8 de enero de 2011

La rosa

Mañana mismo tengo que hablar con mi supervisora, que esto de tantos días libres no es sano, que así no se puede empezar el año. Aunque lo mismo no es por eso, sino que es un castigo esgaesiano por mis antipremios de la 3ª edición y resulta que Theo lleva toda la razón en lo de "todo por la patilla, no". Probablemente no he debido de abusar del megavideo. O no, lo mismo la culpa es de Adrianos por meterme el gusanillo en el cuerpo con lo de Özpetek, que de una en una me he dado una ‘atragantá’ de filmes que me lo he ‘comío to’, la última con lágrimas incluidas en el lote. Is it just me?, no, no es retórica, es el título, y lo cierto es que no tiene nada de especial, o sea, una comedia romántica de manual con su mijita de enredo y sus 'comieron perdices' al final. Entonces ¿por qué esta llorera de invierno? Vaya usted a saber. Lo mismo son esos versos del final, The Rose, reanimando un viejo corazón, lo mismo soy un blandengue, lo cierto es que vaya casualidad, ayer escribiendo sobre flores fuera de temporada y hoy me salen con estas.
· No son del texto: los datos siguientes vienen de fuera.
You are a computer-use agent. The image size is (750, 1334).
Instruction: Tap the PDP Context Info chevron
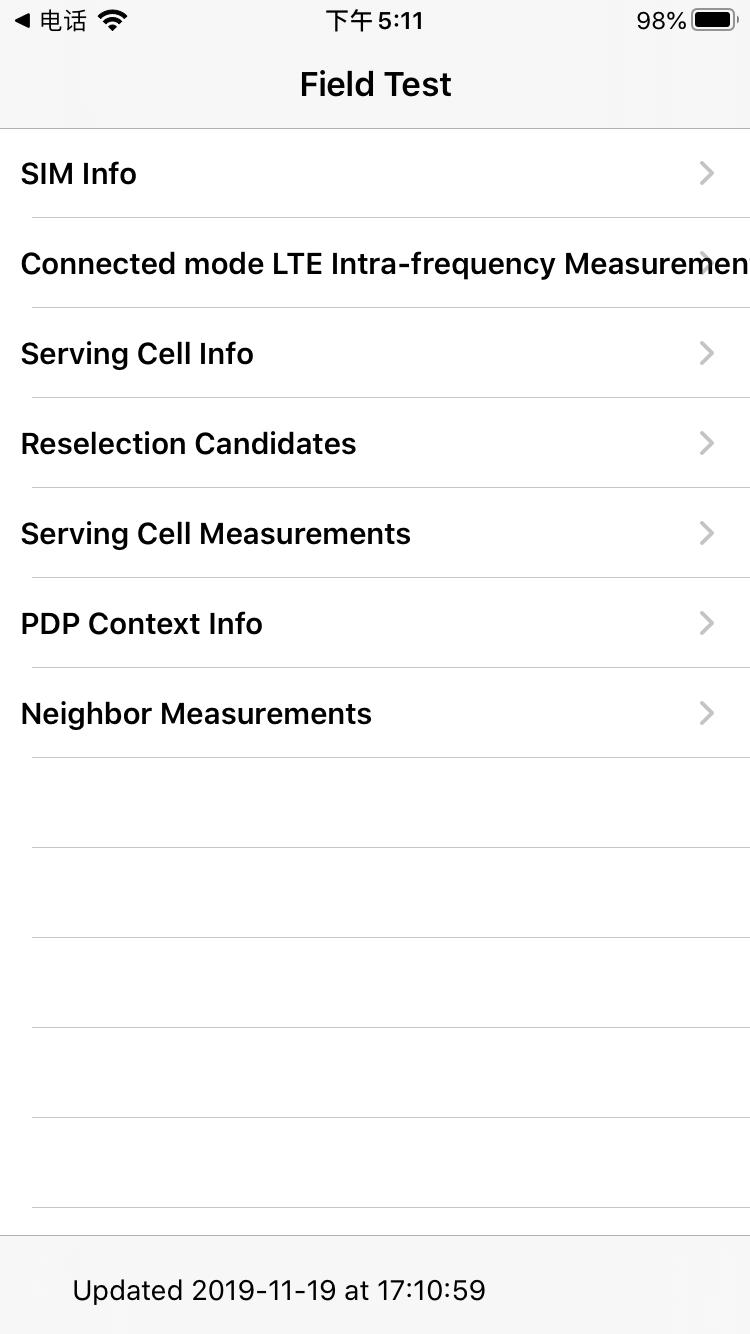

Menos mal que mañana me toca currar ya, que no hay como una buena sesión de realidad para matar cualquier brote -valga la redundancia- de ñoñería. Está decidido, mañana tengo que hablar con la súper.



7 de enero de 2011

Flores de enero

Florece este invierno en el suroeste, incluso se oyen grillos al anochecer. Son estos calores extranjeros que, ajenos al calendario, se han dejado caer por aquí cogiéndonos tan por sorpresa. Ni las flores ni los grillos saben de su efímera existencia, que tan ajenos están a todo, y yo, hoy he sabido que pronto te tendré tan cerca y por tanto tiempo que un calor parecido ha invadido mi pecho convirtiéndolo en prado florecido arrullado por los grillos. Pero, en cambio, yo sí sé que esta primavera de enero no desembocará en un esperado tórrido verano sino que, como este suroeste engañosamente florido, continuará con el frío húmedo y gris de este largo invierno que me hiela y nos separa.